There’s a photograph of Sophie Taeuber-Arp taken just over 100 years ago in the late summer of 1925. She is at a party in Ascona, Swizerland, on Lake Maggiore, laughing in the sunshine, her ridiculously tall hat topped with streamers that fly back as she moves to turn her head in profile. The shapes hanging around her neck could almost be part of a medieval tabard made of corrugated cardboard. The tabard is body armor—Dada-style—protecting her in combat against past protocols, and it’s reminiscent of the wildly inventive costumes she made for her performances at Cabaret Voltaire in Zurich. There’s something in the photograph that captures an almost euphoric sense of release, a relaxation of pressure, a sense of the future stretching ahead, of the possibilities of a new art, along with new techniques, adequate to the times Taeuber-Arp and her friends were living. She wears this bricolage over what looks like a worker’s boilersuit, making it feel like a carnivalesque riposte to the rationalism of the machine aesthetic prevalent at the time.

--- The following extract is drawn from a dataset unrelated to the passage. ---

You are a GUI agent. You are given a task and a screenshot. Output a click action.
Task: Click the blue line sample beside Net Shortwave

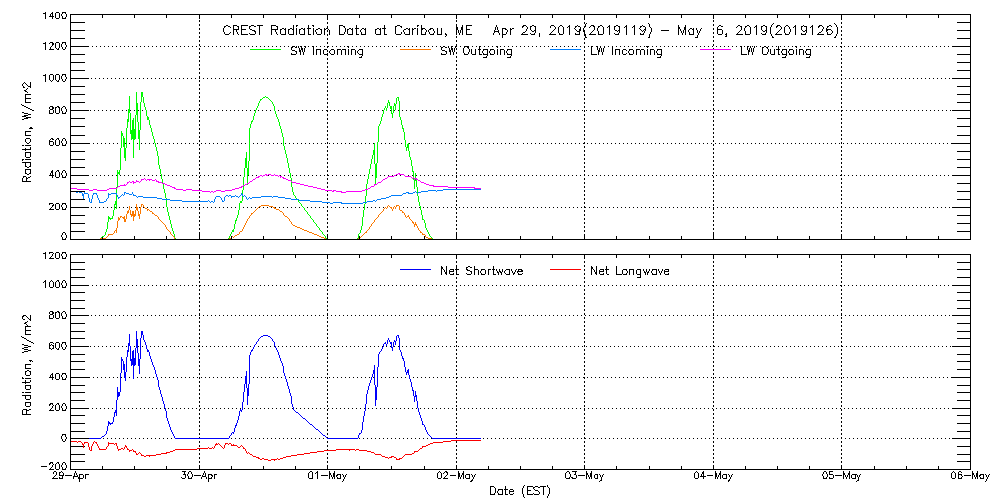click(415, 270)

It’s precisely here—at this strange meeting point between Dada dissonance and the language of form associated with geometric abstraction—that I would like to place Taeuber-Arp. This is where she found herself, and rather than choose between the two paths before her, she abandoned neither. It reminds me of the baseball player Yogi Berra’s comic koan, oft-quoted by artist Mel Bochner: “When you come to a fork in the road, take it.”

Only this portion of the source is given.